Die subjektiv moralische Seite des Rechts: Gerechtigkeit

von Alfred Fresin

„Die Gerechtigkeit“ ist eine häufig strapazierte Berufungsinstanz, für die Armen wie die Reichen, die Opfer wie die Täter, die Gebildeten wie die Ungebildeten, die Politiker wie die Geistlichen, die Linken wie die Rechten. Dabei berufen sie sich auf ein Recht, das mit dem geltenden Recht (des Staates) nicht zu verwechseln ist: Gemeinsam ist beiden Rechtsstandpunkten, dass diese sich mit den gegensätzlichen Interessen der Gesellschaft bzw. der Gesellschaftsmitglieder auseinandersetzen und einen Regelkodex daran anlegen.
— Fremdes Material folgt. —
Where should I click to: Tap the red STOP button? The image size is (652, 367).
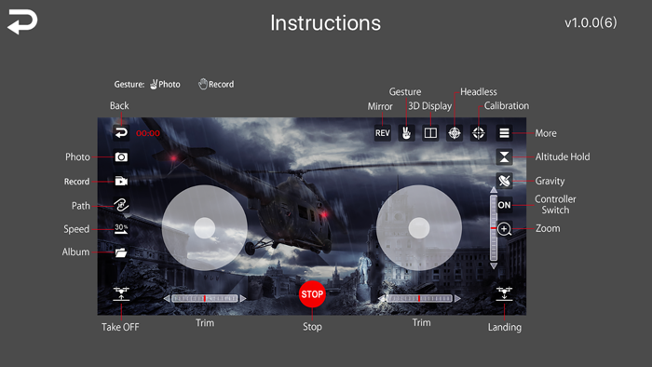[x=312, y=294]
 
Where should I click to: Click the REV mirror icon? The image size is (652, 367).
[x=383, y=133]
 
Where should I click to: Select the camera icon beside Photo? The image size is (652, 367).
[x=121, y=157]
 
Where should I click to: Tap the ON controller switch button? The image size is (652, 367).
[x=505, y=205]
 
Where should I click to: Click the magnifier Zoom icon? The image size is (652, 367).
[x=505, y=229]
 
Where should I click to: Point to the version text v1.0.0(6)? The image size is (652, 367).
[x=591, y=22]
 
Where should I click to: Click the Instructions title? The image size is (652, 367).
[x=326, y=23]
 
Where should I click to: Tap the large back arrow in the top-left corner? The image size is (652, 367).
[x=22, y=21]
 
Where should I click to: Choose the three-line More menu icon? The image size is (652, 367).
[x=505, y=133]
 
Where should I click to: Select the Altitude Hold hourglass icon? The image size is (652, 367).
[x=505, y=157]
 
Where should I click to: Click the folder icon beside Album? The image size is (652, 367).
[x=121, y=252]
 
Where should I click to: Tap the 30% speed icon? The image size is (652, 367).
[x=121, y=228]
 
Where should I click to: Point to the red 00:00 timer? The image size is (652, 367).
[x=148, y=133]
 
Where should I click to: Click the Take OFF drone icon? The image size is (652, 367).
[x=121, y=293]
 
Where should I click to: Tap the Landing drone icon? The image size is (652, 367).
[x=505, y=293]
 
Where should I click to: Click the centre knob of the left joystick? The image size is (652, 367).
[x=205, y=228]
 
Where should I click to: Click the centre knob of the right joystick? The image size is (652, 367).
[x=419, y=228]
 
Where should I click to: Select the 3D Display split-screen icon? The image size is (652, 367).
[x=430, y=133]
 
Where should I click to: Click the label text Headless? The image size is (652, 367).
[x=479, y=92]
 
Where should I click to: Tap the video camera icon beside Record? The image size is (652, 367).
[x=121, y=182]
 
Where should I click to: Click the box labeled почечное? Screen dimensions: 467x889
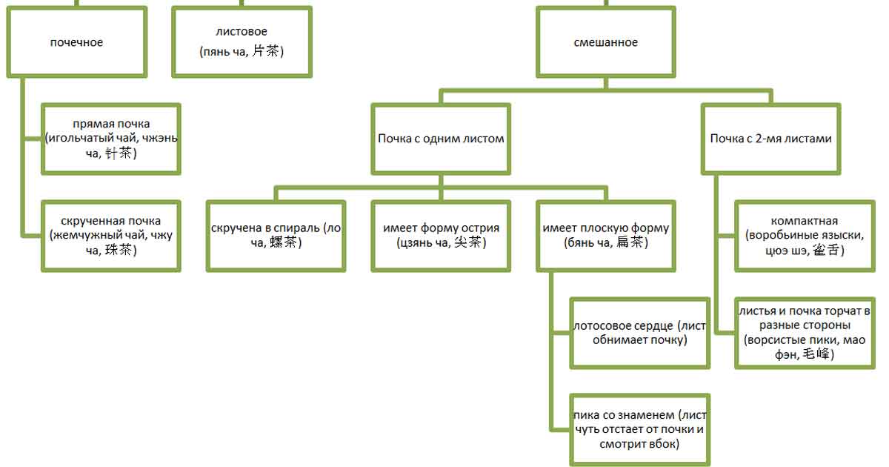click(76, 42)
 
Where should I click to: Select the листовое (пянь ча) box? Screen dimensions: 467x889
click(242, 42)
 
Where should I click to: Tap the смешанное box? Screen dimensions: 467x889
click(605, 42)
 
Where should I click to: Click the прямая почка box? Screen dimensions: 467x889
click(111, 139)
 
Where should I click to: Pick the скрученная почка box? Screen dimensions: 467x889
click(111, 236)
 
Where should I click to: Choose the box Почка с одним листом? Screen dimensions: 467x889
click(441, 139)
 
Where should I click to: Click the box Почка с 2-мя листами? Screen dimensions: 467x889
click(770, 139)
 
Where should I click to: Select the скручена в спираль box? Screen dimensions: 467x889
click(276, 236)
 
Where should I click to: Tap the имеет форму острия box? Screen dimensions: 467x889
click(441, 236)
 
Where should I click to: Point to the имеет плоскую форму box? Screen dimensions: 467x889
click(605, 236)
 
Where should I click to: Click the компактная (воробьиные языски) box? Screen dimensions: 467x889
click(805, 236)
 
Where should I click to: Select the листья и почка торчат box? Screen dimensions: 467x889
click(805, 332)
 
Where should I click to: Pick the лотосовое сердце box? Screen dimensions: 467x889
click(640, 332)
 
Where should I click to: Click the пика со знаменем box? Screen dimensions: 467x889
click(640, 429)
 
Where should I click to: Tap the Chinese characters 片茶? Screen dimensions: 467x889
click(267, 52)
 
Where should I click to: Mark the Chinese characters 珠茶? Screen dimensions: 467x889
click(121, 251)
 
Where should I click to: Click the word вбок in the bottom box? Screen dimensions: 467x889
click(665, 444)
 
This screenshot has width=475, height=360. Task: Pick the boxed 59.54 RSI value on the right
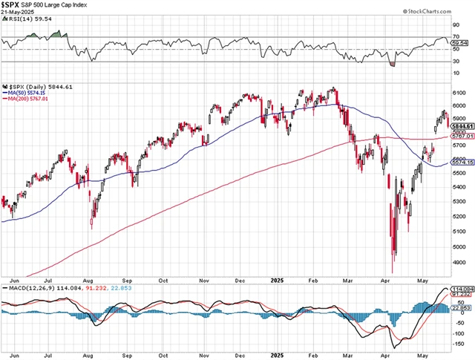pyautogui.click(x=461, y=45)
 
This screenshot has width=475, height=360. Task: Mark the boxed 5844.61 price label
pyautogui.click(x=462, y=127)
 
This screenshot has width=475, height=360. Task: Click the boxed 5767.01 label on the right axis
pyautogui.click(x=462, y=137)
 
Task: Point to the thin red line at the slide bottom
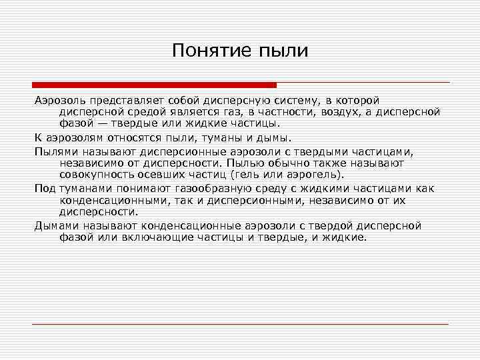[240, 324]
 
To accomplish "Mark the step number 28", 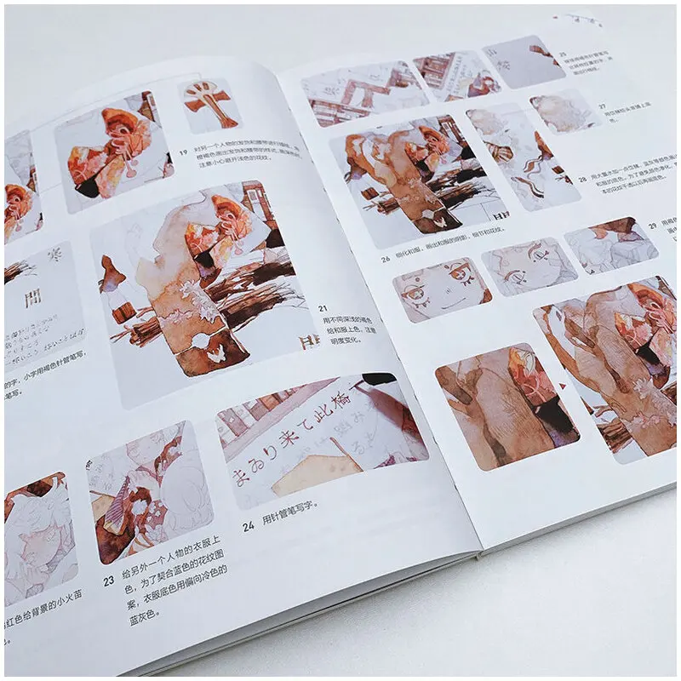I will [582, 180].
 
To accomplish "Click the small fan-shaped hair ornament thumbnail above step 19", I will [208, 105].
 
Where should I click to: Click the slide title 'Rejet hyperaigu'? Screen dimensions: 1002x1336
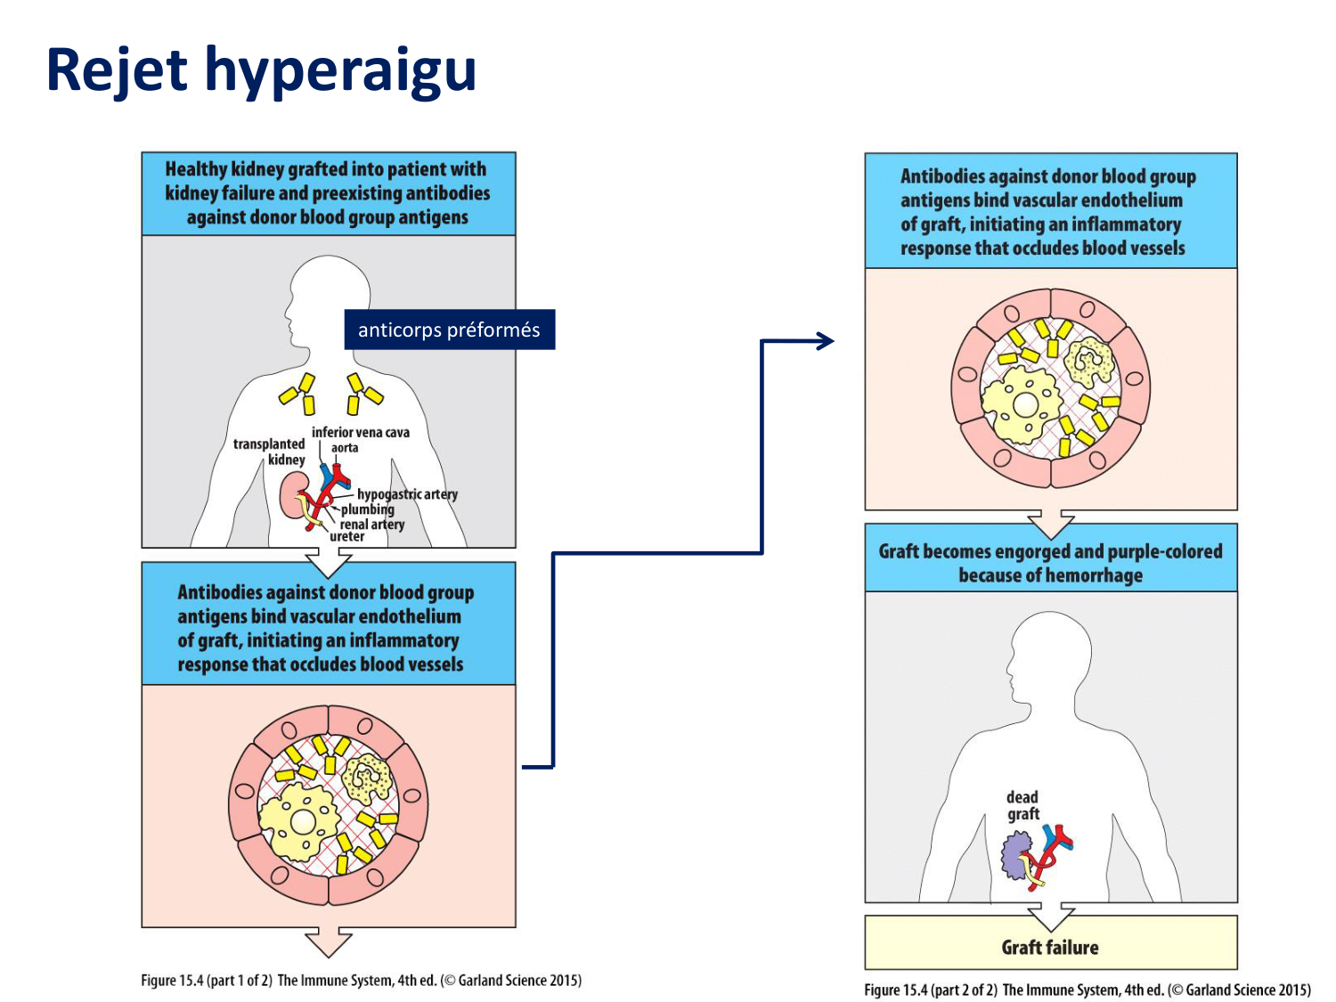click(x=261, y=69)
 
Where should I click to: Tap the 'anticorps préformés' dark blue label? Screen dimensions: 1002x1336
click(x=449, y=330)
Dieser Kodex beruft sich auf ein wie immer geartetes übergeordnetes Prinzip, das absolute Gültigkeit haben soll und garantiert, dass es keine Durchsetzung der Interessen per Willkür gibt. Sowohl das Recht als auch der Gerechtigkeitsstandpunkt beziehen sich auf bestimmte ökonomische und politische Verhältnisse und sehen deshalb im Laufe der Geschichte unterschiedlich aus.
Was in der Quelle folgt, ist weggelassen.